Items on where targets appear
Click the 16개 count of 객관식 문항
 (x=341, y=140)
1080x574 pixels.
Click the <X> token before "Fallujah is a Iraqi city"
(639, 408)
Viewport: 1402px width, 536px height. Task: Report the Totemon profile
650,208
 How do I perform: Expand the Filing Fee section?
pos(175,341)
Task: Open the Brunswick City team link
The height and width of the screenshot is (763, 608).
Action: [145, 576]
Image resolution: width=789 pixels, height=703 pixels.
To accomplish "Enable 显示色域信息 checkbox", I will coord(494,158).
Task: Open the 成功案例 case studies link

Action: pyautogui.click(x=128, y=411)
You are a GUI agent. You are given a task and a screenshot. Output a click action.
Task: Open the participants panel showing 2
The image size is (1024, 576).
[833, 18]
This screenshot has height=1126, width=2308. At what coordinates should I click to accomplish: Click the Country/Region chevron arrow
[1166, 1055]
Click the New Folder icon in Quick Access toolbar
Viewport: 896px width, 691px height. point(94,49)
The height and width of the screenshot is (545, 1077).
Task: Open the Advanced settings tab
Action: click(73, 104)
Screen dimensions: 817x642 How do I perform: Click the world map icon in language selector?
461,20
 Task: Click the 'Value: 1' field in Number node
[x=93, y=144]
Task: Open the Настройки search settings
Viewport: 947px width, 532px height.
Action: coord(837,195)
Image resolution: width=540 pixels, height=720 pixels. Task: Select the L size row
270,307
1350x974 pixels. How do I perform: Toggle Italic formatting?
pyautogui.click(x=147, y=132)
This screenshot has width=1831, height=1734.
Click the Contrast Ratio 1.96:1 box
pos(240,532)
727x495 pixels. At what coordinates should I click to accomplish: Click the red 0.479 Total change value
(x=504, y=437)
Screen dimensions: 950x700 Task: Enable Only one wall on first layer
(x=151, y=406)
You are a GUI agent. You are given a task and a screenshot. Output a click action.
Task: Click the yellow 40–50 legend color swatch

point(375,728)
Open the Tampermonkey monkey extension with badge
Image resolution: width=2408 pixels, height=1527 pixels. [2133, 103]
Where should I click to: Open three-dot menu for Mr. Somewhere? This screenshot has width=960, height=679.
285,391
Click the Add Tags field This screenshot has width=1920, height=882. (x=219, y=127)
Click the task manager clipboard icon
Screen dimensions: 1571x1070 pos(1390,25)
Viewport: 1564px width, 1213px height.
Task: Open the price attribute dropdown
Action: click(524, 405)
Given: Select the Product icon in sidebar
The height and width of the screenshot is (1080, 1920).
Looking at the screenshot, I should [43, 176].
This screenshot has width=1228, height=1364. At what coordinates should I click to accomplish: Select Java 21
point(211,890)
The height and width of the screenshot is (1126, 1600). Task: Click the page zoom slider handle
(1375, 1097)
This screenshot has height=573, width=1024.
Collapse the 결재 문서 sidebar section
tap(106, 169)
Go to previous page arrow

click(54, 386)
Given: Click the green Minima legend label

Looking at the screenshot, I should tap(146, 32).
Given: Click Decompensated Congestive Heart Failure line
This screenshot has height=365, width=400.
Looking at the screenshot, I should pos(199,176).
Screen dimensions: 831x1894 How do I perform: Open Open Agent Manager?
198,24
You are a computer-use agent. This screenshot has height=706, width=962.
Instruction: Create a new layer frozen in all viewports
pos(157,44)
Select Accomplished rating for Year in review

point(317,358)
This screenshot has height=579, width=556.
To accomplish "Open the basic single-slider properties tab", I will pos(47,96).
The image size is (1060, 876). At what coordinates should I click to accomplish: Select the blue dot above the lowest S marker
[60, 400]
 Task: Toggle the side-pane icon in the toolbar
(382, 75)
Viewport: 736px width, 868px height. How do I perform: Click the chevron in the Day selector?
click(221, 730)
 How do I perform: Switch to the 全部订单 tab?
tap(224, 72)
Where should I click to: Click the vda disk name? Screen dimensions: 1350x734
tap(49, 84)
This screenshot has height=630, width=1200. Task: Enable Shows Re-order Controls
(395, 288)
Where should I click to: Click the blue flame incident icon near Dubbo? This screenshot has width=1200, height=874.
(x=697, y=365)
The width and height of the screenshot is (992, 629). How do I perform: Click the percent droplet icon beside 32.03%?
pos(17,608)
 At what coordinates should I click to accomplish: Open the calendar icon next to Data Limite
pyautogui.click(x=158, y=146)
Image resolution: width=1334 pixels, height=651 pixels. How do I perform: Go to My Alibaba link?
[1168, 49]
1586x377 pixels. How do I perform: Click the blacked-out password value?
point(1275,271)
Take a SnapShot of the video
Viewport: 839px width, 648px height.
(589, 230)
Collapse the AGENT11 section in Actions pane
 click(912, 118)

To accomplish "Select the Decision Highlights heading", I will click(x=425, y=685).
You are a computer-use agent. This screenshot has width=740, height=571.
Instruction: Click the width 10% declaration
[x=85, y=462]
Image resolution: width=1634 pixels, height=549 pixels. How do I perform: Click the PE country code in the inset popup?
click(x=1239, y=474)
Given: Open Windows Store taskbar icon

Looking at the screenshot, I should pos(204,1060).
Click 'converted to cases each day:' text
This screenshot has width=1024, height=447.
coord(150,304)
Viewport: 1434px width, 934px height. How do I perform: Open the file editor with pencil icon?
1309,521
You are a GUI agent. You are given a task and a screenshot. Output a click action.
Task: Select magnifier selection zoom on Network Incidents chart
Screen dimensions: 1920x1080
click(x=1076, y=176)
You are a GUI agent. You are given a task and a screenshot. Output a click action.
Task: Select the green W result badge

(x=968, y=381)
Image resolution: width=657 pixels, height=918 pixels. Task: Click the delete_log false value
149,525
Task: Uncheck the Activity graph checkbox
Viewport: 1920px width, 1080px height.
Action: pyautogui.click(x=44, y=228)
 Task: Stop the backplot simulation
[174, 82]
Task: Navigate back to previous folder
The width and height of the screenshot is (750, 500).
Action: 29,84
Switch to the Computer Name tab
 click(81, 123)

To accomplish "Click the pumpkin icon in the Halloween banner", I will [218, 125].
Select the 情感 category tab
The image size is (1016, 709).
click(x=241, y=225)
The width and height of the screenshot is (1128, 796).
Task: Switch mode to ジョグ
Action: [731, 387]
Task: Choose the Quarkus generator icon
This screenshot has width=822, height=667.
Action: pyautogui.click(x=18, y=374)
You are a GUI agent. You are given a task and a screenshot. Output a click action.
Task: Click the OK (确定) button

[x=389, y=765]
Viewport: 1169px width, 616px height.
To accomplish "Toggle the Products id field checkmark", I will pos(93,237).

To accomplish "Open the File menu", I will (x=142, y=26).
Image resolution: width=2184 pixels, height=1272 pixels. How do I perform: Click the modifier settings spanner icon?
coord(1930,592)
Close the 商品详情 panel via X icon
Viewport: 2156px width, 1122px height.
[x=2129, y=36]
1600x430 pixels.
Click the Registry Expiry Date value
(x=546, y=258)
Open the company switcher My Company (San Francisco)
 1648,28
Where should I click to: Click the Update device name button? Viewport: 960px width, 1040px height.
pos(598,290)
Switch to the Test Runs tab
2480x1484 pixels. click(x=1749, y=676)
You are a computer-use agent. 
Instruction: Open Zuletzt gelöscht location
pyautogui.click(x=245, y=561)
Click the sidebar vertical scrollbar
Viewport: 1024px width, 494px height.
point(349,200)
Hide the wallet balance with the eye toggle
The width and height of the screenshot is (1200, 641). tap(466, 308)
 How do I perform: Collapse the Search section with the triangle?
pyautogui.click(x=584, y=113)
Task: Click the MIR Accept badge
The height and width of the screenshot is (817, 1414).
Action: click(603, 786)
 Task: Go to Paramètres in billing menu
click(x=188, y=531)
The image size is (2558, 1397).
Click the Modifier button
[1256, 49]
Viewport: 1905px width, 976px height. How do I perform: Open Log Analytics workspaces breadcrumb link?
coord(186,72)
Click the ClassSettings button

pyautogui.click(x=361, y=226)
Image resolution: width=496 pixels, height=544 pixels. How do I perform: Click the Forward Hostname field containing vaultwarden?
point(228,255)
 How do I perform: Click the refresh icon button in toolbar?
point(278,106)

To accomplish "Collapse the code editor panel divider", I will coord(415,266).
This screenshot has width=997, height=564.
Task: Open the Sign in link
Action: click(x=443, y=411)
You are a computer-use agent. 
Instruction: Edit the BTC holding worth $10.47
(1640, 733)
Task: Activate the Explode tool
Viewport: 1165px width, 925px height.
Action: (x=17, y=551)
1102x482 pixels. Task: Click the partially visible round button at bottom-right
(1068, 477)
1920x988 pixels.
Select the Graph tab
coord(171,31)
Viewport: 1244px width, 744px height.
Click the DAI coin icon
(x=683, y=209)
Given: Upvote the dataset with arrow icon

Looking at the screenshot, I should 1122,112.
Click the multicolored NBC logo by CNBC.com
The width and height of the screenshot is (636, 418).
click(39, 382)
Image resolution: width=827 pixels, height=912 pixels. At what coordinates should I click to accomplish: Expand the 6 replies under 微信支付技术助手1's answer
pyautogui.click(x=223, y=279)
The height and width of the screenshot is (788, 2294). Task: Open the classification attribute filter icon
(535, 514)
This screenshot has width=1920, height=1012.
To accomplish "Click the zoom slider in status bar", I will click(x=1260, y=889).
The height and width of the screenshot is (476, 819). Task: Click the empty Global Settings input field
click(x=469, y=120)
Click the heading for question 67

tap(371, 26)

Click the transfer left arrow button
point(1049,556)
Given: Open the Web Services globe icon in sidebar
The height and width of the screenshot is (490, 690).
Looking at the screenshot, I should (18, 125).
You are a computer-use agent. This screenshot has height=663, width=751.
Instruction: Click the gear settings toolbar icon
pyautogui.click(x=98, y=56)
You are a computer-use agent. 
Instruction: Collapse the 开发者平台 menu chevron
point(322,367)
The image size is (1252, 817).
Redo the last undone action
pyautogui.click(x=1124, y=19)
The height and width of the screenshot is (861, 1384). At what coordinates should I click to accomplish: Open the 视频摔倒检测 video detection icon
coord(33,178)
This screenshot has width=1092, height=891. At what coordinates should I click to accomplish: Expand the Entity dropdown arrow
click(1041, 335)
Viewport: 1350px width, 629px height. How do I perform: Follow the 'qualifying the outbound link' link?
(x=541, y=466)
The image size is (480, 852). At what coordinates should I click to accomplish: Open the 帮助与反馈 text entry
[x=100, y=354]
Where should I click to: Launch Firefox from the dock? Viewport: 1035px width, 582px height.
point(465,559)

## What the task requires:
Reproduce verbatim the items from the beginning through the line containing "Action: pyautogui.click(x=128, y=411)", with that line included.

## Exercise output:
Click the 16개 count of 객관식 문항
 (x=341, y=140)
1080x574 pixels.
Click the <X> token before "Fallujah is a Iraqi city"
(639, 408)
Viewport: 1402px width, 536px height. Task: Report the Totemon profile
650,208
 How do I perform: Expand the Filing Fee section?
pos(175,341)
Task: Open the Brunswick City team link
The height and width of the screenshot is (763, 608).
Action: [145, 576]
Image resolution: width=789 pixels, height=703 pixels.
To accomplish "Enable 显示色域信息 checkbox", I will coord(494,158).
Task: Open the 成功案例 case studies link

Action: pyautogui.click(x=128, y=411)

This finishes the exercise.